2. The method of claim 1, further comprising: a technology capable of automatically tracking and measuring the vein dimension variation over a time span.

3. The method of claim 1, wherein the time span comprises of one full inspiration and expiration cycle of respiration.

4. The method of claim 1, wherein the measurement of vein dimension data comprises measurement of the diameter, surface area and circumference of the vein lumen.

5. The method of claim 1, wherein the systemic veins comprise internal jugular vein, subclavian vein, inferior vena cava or femoral vein.

6. The method of claim 1, further comprising: artificial intelligence identifying maximum and minimum dimensions during respiration over a time span and identifying separately whether complete approximation of vein walls occurred when the subject was asked to take a deep inspiration or sniff.

7. The method of claim 1, wherein processing the vein dimension and respiratory data comprises calculating the difference between the maximum and minimum dimensions of the vein lumen and/or percentage variation in the vein dimensions over a time span

8. The method of claim 1, further comprising: determination of intra-cardiac pressure through processing of vein dimension and respiratory data by a computing device.

9. The method of claim 1, further comprising of recording and displaying of the volume status and intracardiac pressure on a display capable device.

10. The method of claim 7, wherein percentage variation in the vein dimensions comprises the calculation of the difference between the maximum and minimum vein dimensions divided by the corresponding maximum vein dimension.

11. A method to evaluate heart function of a subject, the method comprising: acquisition of ultrasound imaging data of a systemic vein in the subject: utilization of image recognition and tracking technology to automatically measure vein dimension variation over a time span; utilization of artificial intelligence to identify maximum and minimum dimensions; processing the vein dimension data and determining the indicators of cardiac function through calculations made by a computing device.

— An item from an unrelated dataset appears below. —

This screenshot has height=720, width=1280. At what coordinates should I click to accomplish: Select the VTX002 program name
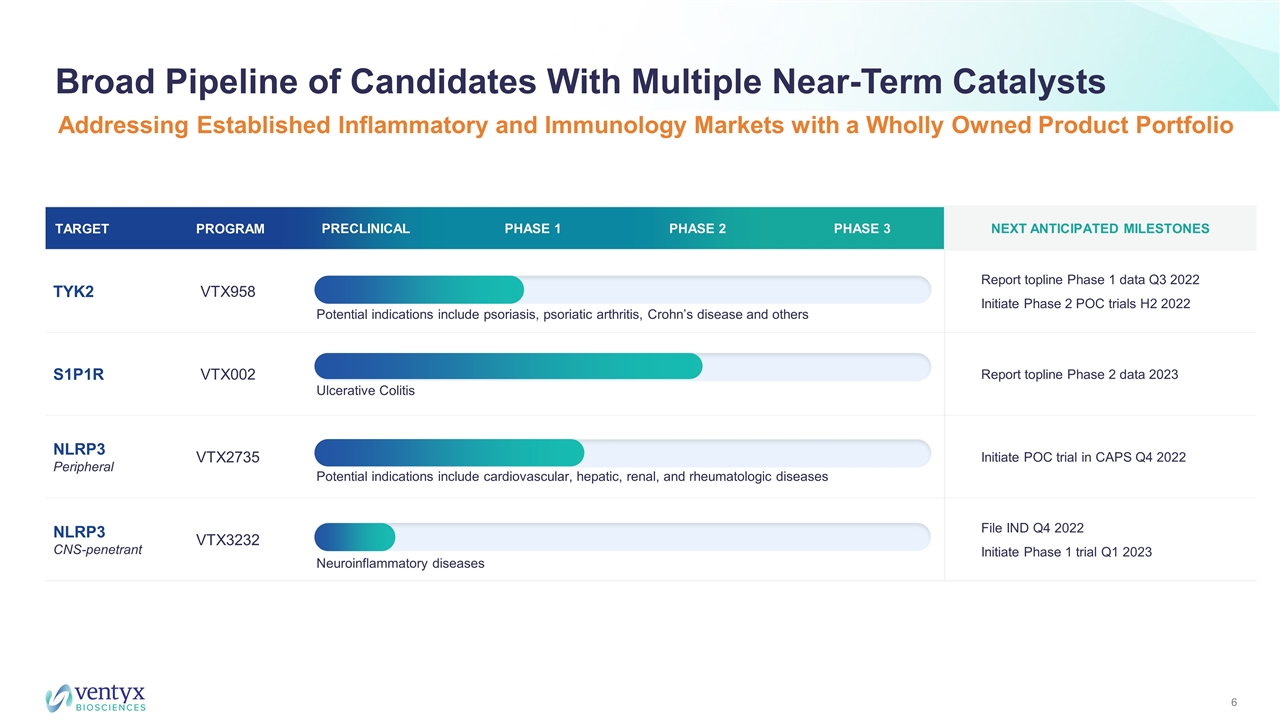[x=227, y=374]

12. The method of claim 11, wherein the measurement of vein dimension data comprises measurement of the maximum and minimum diameter, surface area and circumference of the vein lumen.

13. The method of claim 11, wherein processing the vein dimension data comprises calculating the difference between the maximum and minimum dimensions of the vein lumen and/or percentage variation in the vein dimensions over a time span

14. The method of claim 11, wherein the time span is at least one respiratory cycle comprising an inspiration and an expiration.

15. The method of claim 11, wherein the indicator of heart function is an estimate of the cardiac output, cardiac index, the right ventricular stroke work index and/or pulmonary artery pulsatility index.

16. The method of claim 11, further comprising of recording and displaying the estimated cardiac function on a display device.

17. A system for executing the method of claims 1 and 11

18. The system of claim 17 which comprises: an ultrasound imaging and processing apparatus capable of capturing and processing imaging data

19. The method of claim 17 wherein, the processing of imaging data comprises a device capable of identifying and tracking vein dimensions, performing automatic measurements of vein dimensions and artificial intelligence to make decisions on identifying the maximum and minimum dimensions as well as computing capabilities to make required calculations to compute the volume status and heart function.

20. The method of claim 17, further comprising a device capable of displaying the volume status and heart function in a human-readable format.